Snuffy Smith makes yet another acknowledgement of modern televised entertainment; however, this reference serves only to set up the main joke, which is that Hootin’ Holler’s sole religious institution apparently exists primarily to personally enrich its so-called “parson,” who cheerfully admits as much to one of the community’s most notorious lawbreakers.

Pluggers, 1/10/09

Pluggers redirect their suppressed sexual feelings towards their enormous, gas-guzzling cars.

Post Content

Hello, everybody! I’m back from my long journey northeastward, re-ensconced in my Baltimore lair, and ready for more comics mockery in 2009! I hope you all had good holiday celebrations of your choice. The question arises, as it does every year, as to just what soap strip offered the weirdest holiday greeting on Christmas day. The contenders:

Mary Worth, 12/25/08

Mary Worth shoehorned in a barely-readable one-line bit of good cheer into the second panel. This served as a depressing counterpoint to Mary’s turn as good cop to Frank’s bad cop in the determined effort to Keep Lynn Skating No Matter What.

Rex Morgan, M.D., 12/25/08

Rex Morgan, M.D., served up a heartfelt tribute to our troops serving overseas, a vanishingly small percentage of whom have the time or inclination to read Rex Morgan, M.D. Is that supposed to be Rex in the Santa hat in panel one, and if so, why is he so grim-faced? Shouldn’t the presence of all that hot man-meat in uniform cheer him up, just a little?

Gasoline Alley, 12/25/08

And finally, Gasoline Alley published an excellent template of a nice design that you can get tattooed across your chest or shoulders if you join a particularly festive and holiday-oriented gang.

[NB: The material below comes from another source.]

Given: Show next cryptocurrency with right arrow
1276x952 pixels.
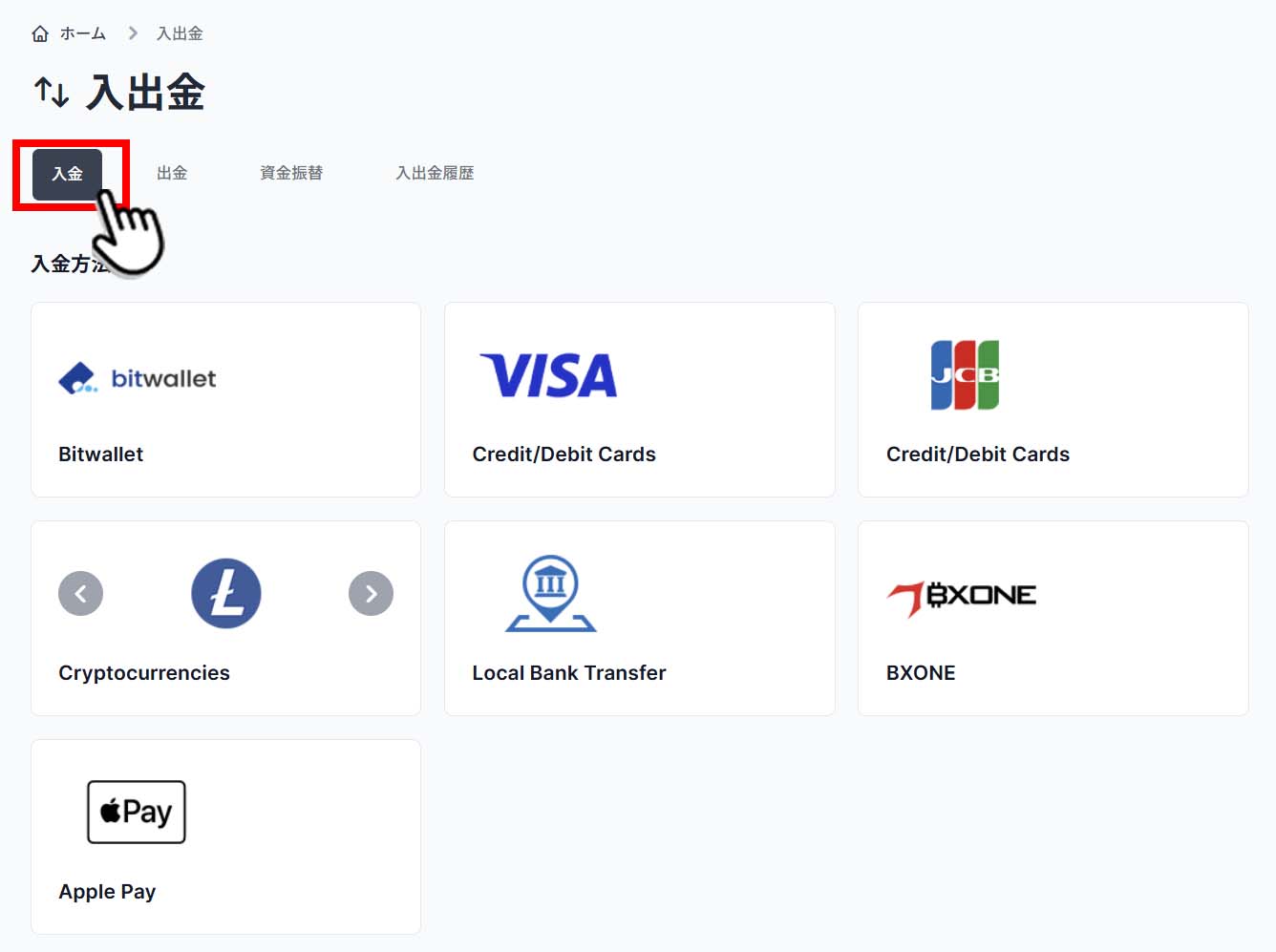Looking at the screenshot, I should point(372,594).
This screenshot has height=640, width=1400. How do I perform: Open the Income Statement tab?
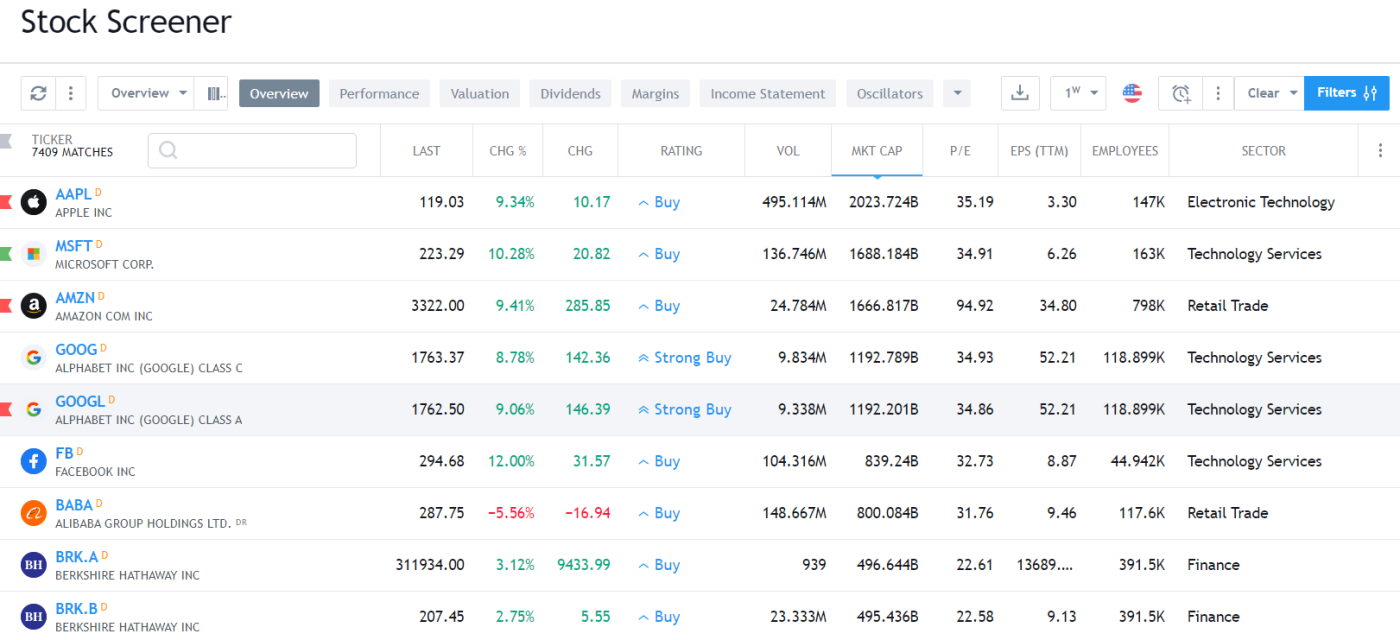point(767,93)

But the real present came a couple of days later:

Mark Trail, 12/27/08

You know, too few vigilantes are willing to go the extra mile anymore by shouting “SURPRISE!” at their bearded prey while tackling them. The world is poorer for the loss of those sorts of details.

And hey, I’d be remiss if I ignored BIG DOINGS AFOOT IN SPIDER-MAN LAND!

Spider-Man, 12/31/08-1/1/09

OH MY GOODNESS WHAT COULD THE BIG CHANGES THIS WALL OF TEXT HAS PROMISED US BE??? Instead of watching TV and whining to his wife about how much money she makes, Peter is sleeping in and letting his aged aunt cater to his every need. SO THRILLING!!! I seem to recall some sort of thing in the Spidey comic books involving MJ and … a deal with the devil? Maybe? So they got retroactively satanic-divorced or something? I don’t actually read the Spider-Man comic books, but I recall a lot of people complaining about it, so I hope that bringing this thrilling plot development to the Spider-Man newspaper strip manages to make said comic strip even lamer, in ways I never dreamed possible.

Unlike Spider-Man, I promise you exactly nothing new for 2009. I’ve pretty much figured out my thing and you’ll keep reading it and liking it! As long as they still print newspapers and still print comic strips in those newspaper, I’ll be here, so, if current trends hold true, you should have a good 18 months of this site left to enjoy.

Oh, and finally: my site has been nominated for the Best Humor Blog category at the Weblog Awards! Holy crap! Don’t worry, I’ll be plastering links everywhere when voting starts in a few days. And Ces Marciuliano’s Medium Large was similarly nominated in the Best Comic Strip categories. Stretch your ballot-stuffing muscles!